J’ai déposé le 5 juin dernier une question écrite au ministère de l’Éducation nationale afin de remédier à une situation juridique complexe qui pénalise les enseignants titulaires du CAPES exerçant dans le réseau des établissements français à l’étranger.

De nombreux enseignants du réseau AEFE m’ont alertée sur les difficultés qu’ils rencontrent au terme de leur période de disponibilité réglementaire, lorsque celle-ci est une disponibilité pour convenance personnelle . Ces personnels, placés en disponibilité par leur académie d’origine pour exercer à l’étranger, sont soumis à une durée maximale de cinq années consécutives selon le code général de la fonction publique.

À l’expiration de cette période, en l’absence de réintégration en France, une procédure de radiation des cadres peut être engagée.
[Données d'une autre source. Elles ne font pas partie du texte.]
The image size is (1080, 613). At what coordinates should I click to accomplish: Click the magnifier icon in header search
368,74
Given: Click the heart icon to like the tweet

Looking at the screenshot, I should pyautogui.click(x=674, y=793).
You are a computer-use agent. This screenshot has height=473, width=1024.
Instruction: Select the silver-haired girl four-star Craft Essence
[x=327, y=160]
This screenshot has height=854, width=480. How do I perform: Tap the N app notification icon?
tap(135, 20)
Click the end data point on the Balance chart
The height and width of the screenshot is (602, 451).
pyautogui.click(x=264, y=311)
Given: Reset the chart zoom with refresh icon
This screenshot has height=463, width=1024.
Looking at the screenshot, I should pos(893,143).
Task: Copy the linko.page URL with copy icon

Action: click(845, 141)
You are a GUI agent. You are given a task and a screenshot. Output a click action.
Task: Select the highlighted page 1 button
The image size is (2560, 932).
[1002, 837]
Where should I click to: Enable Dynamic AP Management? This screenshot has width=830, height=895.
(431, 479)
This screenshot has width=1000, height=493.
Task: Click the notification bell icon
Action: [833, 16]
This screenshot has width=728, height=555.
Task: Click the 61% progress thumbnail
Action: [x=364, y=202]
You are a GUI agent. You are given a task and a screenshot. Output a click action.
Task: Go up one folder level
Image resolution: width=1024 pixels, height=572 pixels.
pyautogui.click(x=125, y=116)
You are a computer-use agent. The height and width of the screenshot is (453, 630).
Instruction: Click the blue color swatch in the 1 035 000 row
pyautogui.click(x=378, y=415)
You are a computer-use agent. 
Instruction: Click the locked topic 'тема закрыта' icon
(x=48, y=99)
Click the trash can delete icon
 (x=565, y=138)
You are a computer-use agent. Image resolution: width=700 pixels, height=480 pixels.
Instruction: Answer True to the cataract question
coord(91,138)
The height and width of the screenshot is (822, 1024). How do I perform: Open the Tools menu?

Cette radiation entraîne la perte du statut de fonctionnaire et, selon la pratique administrative actuelle, celle de la validité du concours CAPES, compromettant ainsi la mobilité professionnelle de ces enseignants qualifiés au sein du réseau français à l’étranger.

Un vide juridique identifié

Mon analyse des textes révèle une lacune importante : aucune disposition législative ou réglementaire ne précise explicitement le lien entre la radiation des cadres et la perte de la jouissance du concours. Cette situation résulte d’une interprétation administrative qui ne trouve pas de fondement juridique formel dans les textes en vigueur.

« Cette absence de cadre juridique clair crée une insécurité préjudiciable pour des enseignants qui continuent d’exercer leur mission éducative dans des établissements homologués par le ministère », ai-je souligné dans ma question écrite. Il est, à ce titre, nécessaire de distinguer la perte du statut de fonctionnaire de celle du bénéfice du concours.

Des enjeux pour le rayonnement français et l’attractivité du réseau

Cette problématique dépasse le cadre individuel et interroge sur l’attractivité des postes d’enseignement dans le réseau AEFE. La possession d’un concours valide constituant souvent un critère de recrutement dans les établissements français à l’étranger, cette situation limite la mobilité des personnels qualifiés et peut nuire à notre rayonnement éducatif et culturel. Ceci s’inscrit en outre dans un contexte où le nombre de postes de détachés diminue, où les disponibilités pour convenance personnelle tout comme les détachements sont de plus en plus difficilement acceptés par les académies, et où les années de carrière effectuées à l’étranger ne sont pas toujours valorisées lors du retour en France. 

Ma démarche parlementaire

Dans ma question écrite, je demande au ministère de l’Éducation nationale de confirmer l’absence de dispositions juridiques explicites régissant cette situation et je sollicite une clarification du cadre juridique applicable. J’interroge également le gouvernement sur les mesures qu’il pourrait envisager pour sécuriser les parcours professionnels des enseignants français à l’étranger.

Mon objectif est ainsi de préserver l’attractivité des postes d’enseignement dans le réseau AEFE et de garantir la mobilité des personnels qualifiés au sein du réseau des établissements homologués.